# [EXERCISE DESCRIPTION]
Each entry needs to be retyped exactly, with nothing added or dropped.

# [GIVEN DATA]

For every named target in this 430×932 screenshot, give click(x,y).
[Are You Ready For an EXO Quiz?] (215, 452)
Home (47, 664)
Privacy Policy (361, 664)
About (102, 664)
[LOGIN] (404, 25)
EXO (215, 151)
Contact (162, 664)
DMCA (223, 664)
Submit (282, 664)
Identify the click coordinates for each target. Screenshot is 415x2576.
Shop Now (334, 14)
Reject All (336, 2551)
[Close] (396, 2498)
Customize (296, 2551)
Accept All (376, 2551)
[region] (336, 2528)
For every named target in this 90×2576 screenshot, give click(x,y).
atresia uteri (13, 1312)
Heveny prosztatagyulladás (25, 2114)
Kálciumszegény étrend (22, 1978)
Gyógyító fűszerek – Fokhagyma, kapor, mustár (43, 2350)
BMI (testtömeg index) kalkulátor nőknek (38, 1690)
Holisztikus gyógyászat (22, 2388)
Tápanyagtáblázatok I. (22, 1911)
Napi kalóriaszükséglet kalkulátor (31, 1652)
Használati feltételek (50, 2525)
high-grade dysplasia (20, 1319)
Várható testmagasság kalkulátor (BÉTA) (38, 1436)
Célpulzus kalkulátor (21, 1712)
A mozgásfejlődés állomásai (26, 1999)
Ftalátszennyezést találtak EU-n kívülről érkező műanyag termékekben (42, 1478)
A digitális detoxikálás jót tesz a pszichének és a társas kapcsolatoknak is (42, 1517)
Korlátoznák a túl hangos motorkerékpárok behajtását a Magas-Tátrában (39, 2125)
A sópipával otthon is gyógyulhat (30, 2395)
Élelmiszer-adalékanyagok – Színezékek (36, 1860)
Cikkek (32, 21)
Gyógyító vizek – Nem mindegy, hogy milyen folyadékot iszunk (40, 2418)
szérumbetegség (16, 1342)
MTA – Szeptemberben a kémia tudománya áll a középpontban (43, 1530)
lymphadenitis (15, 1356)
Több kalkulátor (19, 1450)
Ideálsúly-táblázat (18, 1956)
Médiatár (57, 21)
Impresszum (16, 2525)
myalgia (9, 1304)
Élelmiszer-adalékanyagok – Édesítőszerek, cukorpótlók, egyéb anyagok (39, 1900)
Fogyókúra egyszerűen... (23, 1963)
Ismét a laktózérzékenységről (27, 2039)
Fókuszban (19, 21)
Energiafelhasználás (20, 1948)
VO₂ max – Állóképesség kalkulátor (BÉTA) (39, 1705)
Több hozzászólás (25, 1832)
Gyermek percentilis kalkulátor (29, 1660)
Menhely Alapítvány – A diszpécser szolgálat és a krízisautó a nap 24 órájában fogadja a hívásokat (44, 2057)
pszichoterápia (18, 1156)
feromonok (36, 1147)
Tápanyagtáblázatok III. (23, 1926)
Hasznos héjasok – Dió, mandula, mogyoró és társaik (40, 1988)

# [RESPONSE]
For every named target in this 430×932 screenshot, give click(x,y).
[Are You Ready For an EXO Quiz?] (215, 452)
Home (47, 664)
Privacy Policy (361, 664)
About (102, 664)
[LOGIN] (404, 25)
EXO (215, 151)
Contact (162, 664)
DMCA (223, 664)
Submit (282, 664)
Identify the click coordinates for each target. Screenshot is 415x2576.
Shop Now (334, 14)
Reject All (336, 2551)
[Close] (396, 2498)
Customize (296, 2551)
Accept All (376, 2551)
[region] (336, 2528)
For every named target in this 90×2576 screenshot, give click(x,y).
atresia uteri (13, 1312)
Heveny prosztatagyulladás (25, 2114)
Kálciumszegény étrend (22, 1978)
Gyógyító fűszerek – Fokhagyma, kapor, mustár (43, 2350)
BMI (testtömeg index) kalkulátor nőknek (38, 1690)
Holisztikus gyógyászat (22, 2388)
Tápanyagtáblázatok I. (22, 1911)
Napi kalóriaszükséglet kalkulátor (31, 1652)
Használati feltételek (50, 2525)
high-grade dysplasia (20, 1319)
Várható testmagasság kalkulátor (BÉTA) (38, 1436)
Célpulzus kalkulátor (21, 1712)
A mozgásfejlődés állomásai (26, 1999)
Ftalátszennyezést találtak EU-n kívülről érkező műanyag termékekben (42, 1478)
A digitális detoxikálás jót tesz a pszichének és a társas kapcsolatoknak is (42, 1517)
Korlátoznák a túl hangos motorkerékpárok behajtását a Magas-Tátrában (39, 2125)
A sópipával otthon is gyógyulhat (30, 2395)
Élelmiszer-adalékanyagok – Színezékek (36, 1860)
Cikkek (32, 21)
Gyógyító vizek – Nem mindegy, hogy milyen folyadékot iszunk (40, 2418)
szérumbetegség (16, 1342)
MTA – Szeptemberben a kémia tudománya áll a középpontban (43, 1530)
lymphadenitis (15, 1356)
Több kalkulátor (19, 1450)
Ideálsúly-táblázat (18, 1956)
Médiatár (57, 21)
Impresszum (16, 2525)
myalgia (9, 1304)
Élelmiszer-adalékanyagok – Édesítőszerek, cukorpótlók, egyéb anyagok (39, 1900)
Fogyókúra egyszerűen... (23, 1963)
Ismét a laktózérzékenységről (27, 2039)
Fókuszban (19, 21)
Energiafelhasználás (20, 1948)
VO₂ max – Állóképesség kalkulátor (BÉTA) (39, 1705)
Több hozzászólás (25, 1832)
Gyermek percentilis kalkulátor (29, 1660)
Menhely Alapítvány – A diszpécser szolgálat és a krízisautó a nap 24 órájában fogadja a hívásokat (44, 2057)
pszichoterápia (18, 1156)
feromonok (36, 1147)
Tápanyagtáblázatok III. (23, 1926)
Hasznos héjasok – Dió, mandula, mogyoró és társaik (40, 1988)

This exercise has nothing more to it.